MATERIAL PROVIDED —
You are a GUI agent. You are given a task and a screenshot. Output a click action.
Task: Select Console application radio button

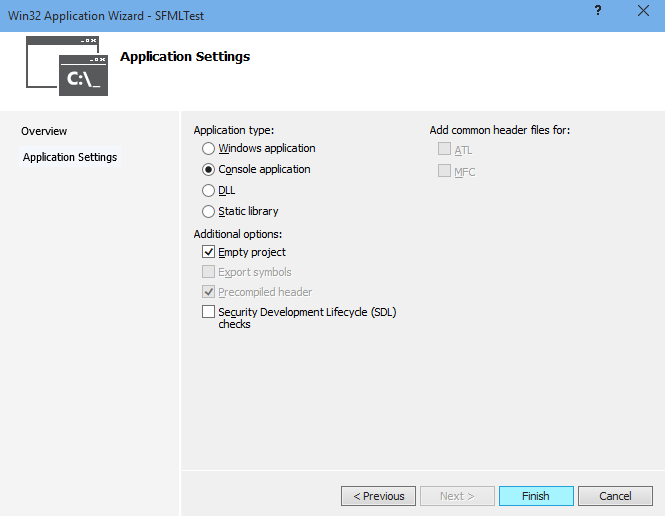[208, 170]
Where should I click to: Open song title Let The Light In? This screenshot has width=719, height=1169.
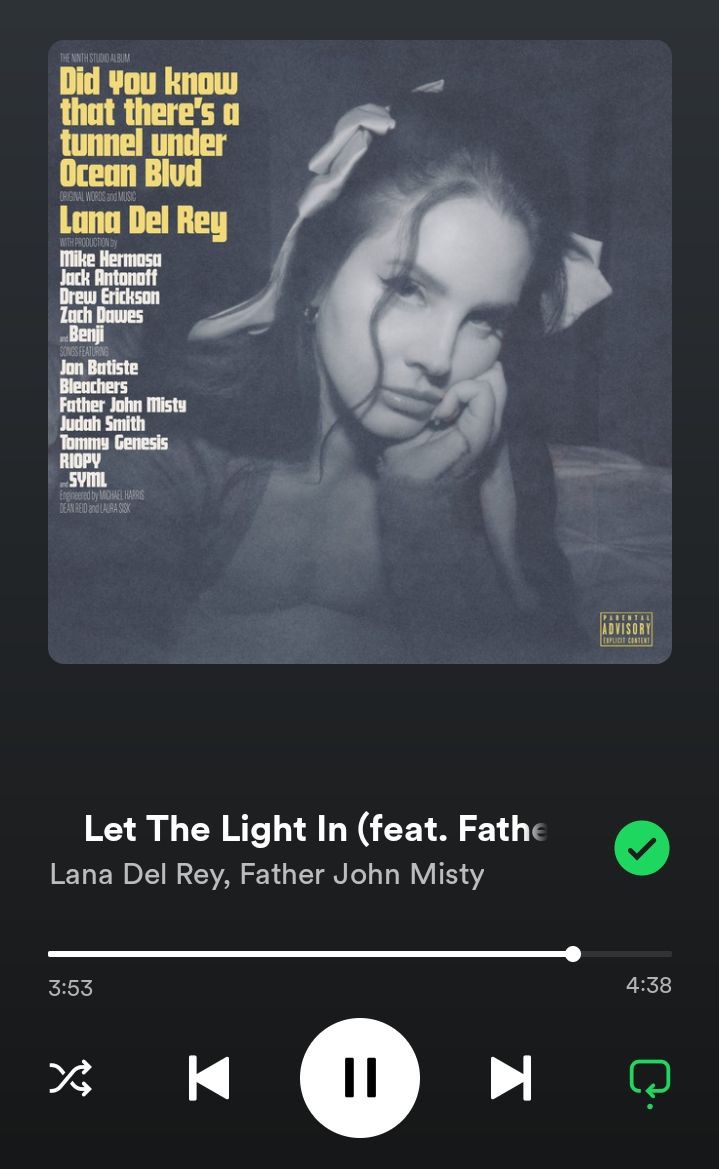point(316,828)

EXERCISE —
Drop the pictures and reproduce the rest of the data exactly.

RESULT —
You are a GUI agent. You are given a task and a screenshot. Output a click action.
Task: Select Console application radio button

[208, 170]
Where should I click to: Open song title Let The Light In? This screenshot has width=719, height=1169.
point(316,828)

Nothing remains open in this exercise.